There's a story that would be less disturbing if not true that George H.W. Bush asked a number of close advisers to send him their lists of who should be on his ticket as VP. Dan Quayle -- for whom Bill Kristol was chief of staff -- was No. 2 on most of these lists.

If Romney or McCain or Giuliani were to win the GOP nomination, the name that would come in first on most of those lists is Mike Huckabee. Some in the Republican camp are pushing Chuck Hagel as a partner for Romney if he wins the nod -- and I actually think that would be an excellent pairing, but most odds makers would favor Huckabee.
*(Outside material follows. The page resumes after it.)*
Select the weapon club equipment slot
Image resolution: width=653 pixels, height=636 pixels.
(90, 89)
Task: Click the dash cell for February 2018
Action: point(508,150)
And as Krauthammer writes today:

Mike Huckabee is not going to be president. The loss in South Carolina, one of the most highly evangelical states in the union, made that plain. With a ceiling of 14 percent among nonevangelical Republicans, Huckabee's base is simply too narrow.

But his was not a rise and then a fall. He came from nowhere to establish himself as the voice of an important national constituency. Huckabee will continue to matter, and might even carry enough remaining Southern states to wield considerable influence at a fractured Republican convention.
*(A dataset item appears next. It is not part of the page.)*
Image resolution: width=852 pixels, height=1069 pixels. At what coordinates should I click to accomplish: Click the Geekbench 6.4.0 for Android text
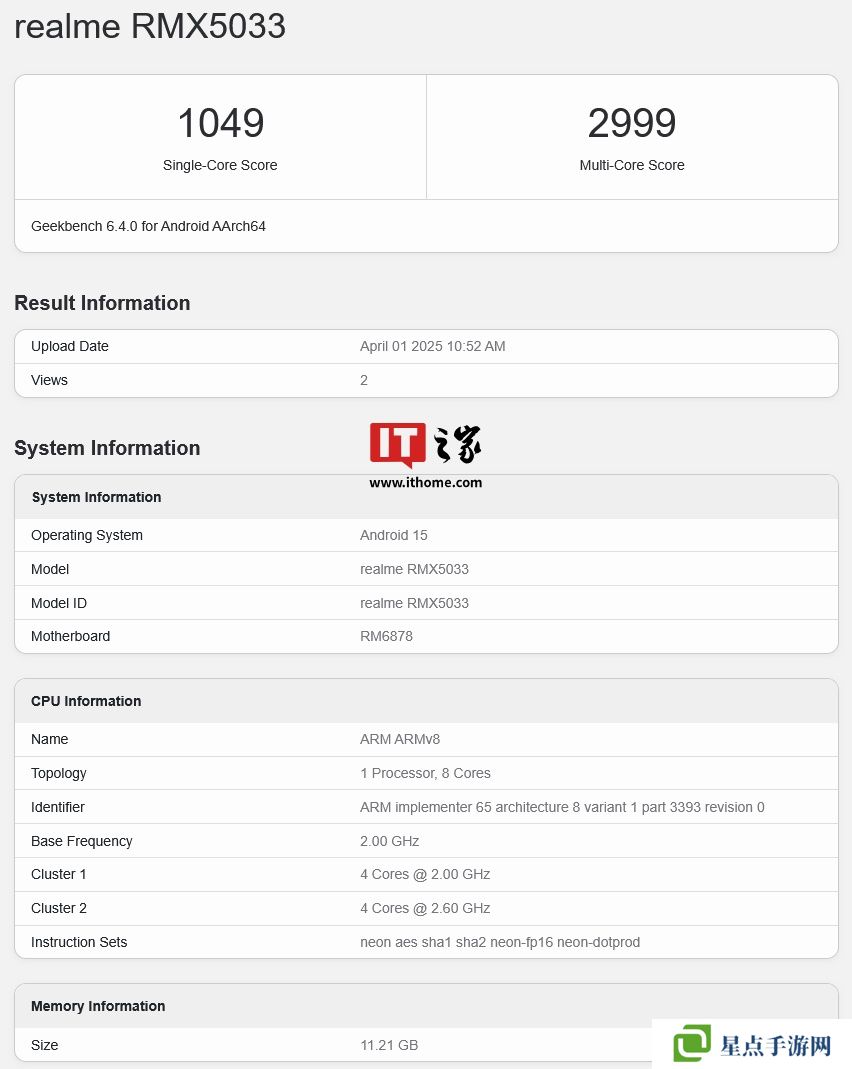click(148, 226)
Huckabee as a pre-9/11, pre-Cheney VP would not be that worrisome to me, but the nature and powers of the Vice Presidency have changed and thus the decision about who holds that power matters more than it ever did before in American history.

There is much about Huckabee that makes me feel uncomfortable. I'm not into faith-based politics.

That said, there's a pragmatic current running in him that few -- including me -- have paid much attention to, and perhaps that needs to be revisited.

Huckabee is getting counsel from people like JIm Pinkerton and Richard Haass, President of the Council on Foreign Relations. But Frank Gaffney, one of the co-governors of American neoconservatism, is also an adviser.

I should point out that while Huckabee has stated that he consults with Richard Haass -- I have not heard Richard Haass, who is a friend, publicly state that he endorses Huckabee. Haass is President of the Council on Foreign Relations, a non-partisan non-profit organization, and could easily be offering his expertise to any or all of the candidates on an egalitarian basis much like my New America Foundation colleagues and I try and do. But still, I hope that people like Haass have some real impact on Governor Huckabee. I have also not heard from Frank Gaffney that he has endorsed Huckabee. (Update: Just saw this -- so Frank Gaffney, like John Bolton may be off the list.)

The challenge this creates for people who care about smart national security and foreign policy decision-making is whether to simply rail at those who have features in their profile we don't like -- or alternatively, to see the candidates as franchises, or as schizophrenic enterprises, with some personalities around the candidate in the dominant position and others subordinate.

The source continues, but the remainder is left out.